** Activity list **
(a) In the essay about caring for a mother with dementia, translate this sentence into Spanish: "No decision can be made without weighing the consequences that could either positively or negatively affect her well-being."
(b) Say whether each statement agrees with the essay about caring for a mother with dementia. Answer yes or no for each, and quote the words from the essay that decide it.
(i) Caring for the mother takes up more of the writer's time each day.
(ii) The mother wants a verse from Psalms on her headstone.
(iii) Someone else is now looking after the mother, so the writer is free of it.

** Selected passage **
>>>>>

Life is a brutal thing. It can mete out great and wonderful fortune to some while cascading untold horrors to others. As I now begin that long good-bye with my mother I find that I am being consumed by the disease as well. Everyday more and more of my time is devoted to my mother's caretaking. No decision can be made without weighing the consequences that could either positively or negatively affect her well-being. My life too has been snatched from me just as surely as hers has. And in those dark and secret moments I feel anger and pity for myself because I have been caught in the melee of this disease. Each step, closer to pain and loss. Each decision made, more challenging than the next. But this time I cannot go away. I cannot turn off her dementia. I can't grab Legos with the sweet bliss of knowing "somebody else" is there taking care of her.
About a month ago my mother told me that she wanted her favorite bible verse inscribed on her headstone: "Be still, and know that I am God" -- Psalms 46:10.

<<<<<

** Supplied entries **
>>>>>

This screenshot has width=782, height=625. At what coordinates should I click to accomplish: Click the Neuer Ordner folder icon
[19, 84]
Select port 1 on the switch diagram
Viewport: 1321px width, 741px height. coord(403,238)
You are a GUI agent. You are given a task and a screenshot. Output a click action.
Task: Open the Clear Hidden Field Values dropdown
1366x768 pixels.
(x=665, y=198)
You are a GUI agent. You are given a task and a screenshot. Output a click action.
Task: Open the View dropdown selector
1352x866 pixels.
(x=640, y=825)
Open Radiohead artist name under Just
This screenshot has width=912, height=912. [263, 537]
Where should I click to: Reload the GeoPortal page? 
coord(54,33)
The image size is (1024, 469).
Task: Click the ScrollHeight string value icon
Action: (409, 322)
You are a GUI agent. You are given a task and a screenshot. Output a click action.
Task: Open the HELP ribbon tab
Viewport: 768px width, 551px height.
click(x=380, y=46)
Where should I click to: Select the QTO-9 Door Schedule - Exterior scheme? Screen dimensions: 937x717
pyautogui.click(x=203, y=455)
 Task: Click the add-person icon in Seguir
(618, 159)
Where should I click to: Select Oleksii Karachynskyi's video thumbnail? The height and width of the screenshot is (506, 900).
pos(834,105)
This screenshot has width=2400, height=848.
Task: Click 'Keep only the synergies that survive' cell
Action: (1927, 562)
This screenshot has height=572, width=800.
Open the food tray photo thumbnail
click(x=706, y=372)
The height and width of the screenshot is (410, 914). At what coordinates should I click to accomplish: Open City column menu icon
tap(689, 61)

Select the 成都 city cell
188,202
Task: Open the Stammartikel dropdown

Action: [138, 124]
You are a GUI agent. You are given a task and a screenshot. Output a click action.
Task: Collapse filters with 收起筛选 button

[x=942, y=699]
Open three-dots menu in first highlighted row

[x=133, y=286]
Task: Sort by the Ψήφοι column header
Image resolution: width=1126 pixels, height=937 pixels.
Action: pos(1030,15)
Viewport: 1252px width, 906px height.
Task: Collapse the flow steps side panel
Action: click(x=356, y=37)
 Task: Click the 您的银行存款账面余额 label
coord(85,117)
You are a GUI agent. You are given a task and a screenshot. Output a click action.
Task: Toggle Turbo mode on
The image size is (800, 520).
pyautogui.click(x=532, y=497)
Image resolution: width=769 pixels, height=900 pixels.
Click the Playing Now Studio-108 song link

<<<<<

** Exercise answers **
(a) No se puede tomar ninguna decisión sin sopesar las consecuencias que podrían afectar positiva o negativamente su bienestar.

(b)
(i) Yes: "Everyday more and more of my time is devoted to my mother's caretaking."
(ii) Yes: "my mother told me that she wanted her favorite bible verse inscribed on her headstone: "Be still, and know that I am God" -- Psalms 46:10."
(iii) No: "But this time I cannot go away."